* Information shown *
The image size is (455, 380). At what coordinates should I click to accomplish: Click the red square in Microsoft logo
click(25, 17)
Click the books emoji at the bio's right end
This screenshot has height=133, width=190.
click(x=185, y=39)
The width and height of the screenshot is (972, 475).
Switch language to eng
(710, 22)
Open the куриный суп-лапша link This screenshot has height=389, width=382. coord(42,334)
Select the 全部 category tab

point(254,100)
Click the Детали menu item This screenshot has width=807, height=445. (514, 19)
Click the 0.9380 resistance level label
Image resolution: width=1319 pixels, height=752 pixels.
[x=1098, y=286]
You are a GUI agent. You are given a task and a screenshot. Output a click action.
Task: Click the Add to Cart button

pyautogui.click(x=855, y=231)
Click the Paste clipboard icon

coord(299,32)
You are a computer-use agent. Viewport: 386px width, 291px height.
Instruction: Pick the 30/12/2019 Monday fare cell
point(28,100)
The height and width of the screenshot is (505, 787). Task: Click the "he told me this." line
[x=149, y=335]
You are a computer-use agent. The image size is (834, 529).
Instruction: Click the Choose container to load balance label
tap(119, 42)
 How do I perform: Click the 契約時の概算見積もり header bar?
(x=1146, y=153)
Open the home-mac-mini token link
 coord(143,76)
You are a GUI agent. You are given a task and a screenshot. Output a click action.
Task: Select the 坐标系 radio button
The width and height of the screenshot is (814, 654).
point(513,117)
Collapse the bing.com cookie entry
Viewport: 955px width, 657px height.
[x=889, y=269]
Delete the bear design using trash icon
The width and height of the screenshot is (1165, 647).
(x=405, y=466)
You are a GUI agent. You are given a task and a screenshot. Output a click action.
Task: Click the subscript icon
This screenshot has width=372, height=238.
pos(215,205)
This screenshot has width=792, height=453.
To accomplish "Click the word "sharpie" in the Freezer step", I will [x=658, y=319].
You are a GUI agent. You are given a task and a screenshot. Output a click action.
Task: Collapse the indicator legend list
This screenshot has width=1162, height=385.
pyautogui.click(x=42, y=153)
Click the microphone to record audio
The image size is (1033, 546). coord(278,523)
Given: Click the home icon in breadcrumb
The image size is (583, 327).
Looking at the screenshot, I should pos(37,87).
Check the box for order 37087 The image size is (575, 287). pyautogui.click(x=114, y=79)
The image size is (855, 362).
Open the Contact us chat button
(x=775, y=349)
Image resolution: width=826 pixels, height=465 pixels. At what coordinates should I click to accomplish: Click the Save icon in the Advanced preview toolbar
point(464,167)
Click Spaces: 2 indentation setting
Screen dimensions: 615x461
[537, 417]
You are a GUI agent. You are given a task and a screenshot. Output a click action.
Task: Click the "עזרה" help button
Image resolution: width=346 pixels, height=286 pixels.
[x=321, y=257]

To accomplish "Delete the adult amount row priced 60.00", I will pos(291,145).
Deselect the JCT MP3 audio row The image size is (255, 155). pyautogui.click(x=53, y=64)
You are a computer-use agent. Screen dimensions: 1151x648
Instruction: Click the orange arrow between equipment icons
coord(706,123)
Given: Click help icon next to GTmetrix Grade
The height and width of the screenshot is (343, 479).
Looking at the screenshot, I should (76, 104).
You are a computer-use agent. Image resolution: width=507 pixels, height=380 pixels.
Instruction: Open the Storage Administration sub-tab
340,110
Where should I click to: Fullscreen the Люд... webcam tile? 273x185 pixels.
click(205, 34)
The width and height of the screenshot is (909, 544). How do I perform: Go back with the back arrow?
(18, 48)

* Exercise *
Every line of the material is to be transcribed exactly.

* Reply to the task *
The image size is (455, 380). At what coordinates should I click to accomplish: Click the red square in Microsoft logo
click(25, 17)
Click the books emoji at the bio's right end
This screenshot has height=133, width=190.
click(x=185, y=39)
The width and height of the screenshot is (972, 475).
Switch language to eng
(710, 22)
Open the куриный суп-лапша link This screenshot has height=389, width=382. coord(42,334)
Select the 全部 category tab

point(254,100)
Click the Детали menu item This screenshot has width=807, height=445. (514, 19)
Click the 0.9380 resistance level label
Image resolution: width=1319 pixels, height=752 pixels.
[x=1098, y=286]
You are a GUI agent. You are given a task and a screenshot. Output a click action.
Task: Click the Add to Cart button

pyautogui.click(x=855, y=231)
Click the Paste clipboard icon

coord(299,32)
You are a computer-use agent. Viewport: 386px width, 291px height.
Instruction: Pick the 30/12/2019 Monday fare cell
point(28,100)
The height and width of the screenshot is (505, 787). Task: Click the "he told me this." line
[x=149, y=335]
You are a computer-use agent. The image size is (834, 529).
Instruction: Click the Choose container to load balance label
tap(119, 42)
 How do I perform: Click the 契約時の概算見積もり header bar?
(x=1146, y=153)
Open the home-mac-mini token link
 coord(143,76)
You are a GUI agent. You are given a task and a screenshot. Output a click action.
Task: Select the 坐标系 radio button
The width and height of the screenshot is (814, 654).
point(513,117)
Collapse the bing.com cookie entry
Viewport: 955px width, 657px height.
[x=889, y=269]
Delete the bear design using trash icon
The width and height of the screenshot is (1165, 647).
(x=405, y=466)
You are a GUI agent. You are given a task and a screenshot. Output a click action.
Task: Click the subscript icon
This screenshot has width=372, height=238.
pos(215,205)
This screenshot has width=792, height=453.
To accomplish "Click the word "sharpie" in the Freezer step", I will [x=658, y=319].
You are a GUI agent. You are given a task and a screenshot. Output a click action.
Task: Collapse the indicator legend list
This screenshot has width=1162, height=385.
pyautogui.click(x=42, y=153)
Click the microphone to record audio
The image size is (1033, 546). coord(278,523)
Given: Click the home icon in breadcrumb
The image size is (583, 327).
Looking at the screenshot, I should pos(37,87).
Check the box for order 37087 The image size is (575, 287). pyautogui.click(x=114, y=79)
The image size is (855, 362).
Open the Contact us chat button
(x=775, y=349)
Image resolution: width=826 pixels, height=465 pixels. At what coordinates should I click to accomplish: Click the Save icon in the Advanced preview toolbar
point(464,167)
Click Spaces: 2 indentation setting
Screen dimensions: 615x461
[537, 417]
You are a GUI agent. You are given a task and a screenshot. Output a click action.
Task: Click the "עזרה" help button
Image resolution: width=346 pixels, height=286 pixels.
[x=321, y=257]

To accomplish "Delete the adult amount row priced 60.00", I will pos(291,145).
Deselect the JCT MP3 audio row The image size is (255, 155). pyautogui.click(x=53, y=64)
You are a computer-use agent. Screen dimensions: 1151x648
Instruction: Click the orange arrow between equipment icons
coord(706,123)
Given: Click help icon next to GTmetrix Grade
The height and width of the screenshot is (343, 479).
Looking at the screenshot, I should (76, 104).
You are a computer-use agent. Image resolution: width=507 pixels, height=380 pixels.
Instruction: Open the Storage Administration sub-tab
340,110
Where should I click to: Fullscreen the Люд... webcam tile? 273x185 pixels.
click(205, 34)
The width and height of the screenshot is (909, 544). How do I perform: Go back with the back arrow?
(18, 48)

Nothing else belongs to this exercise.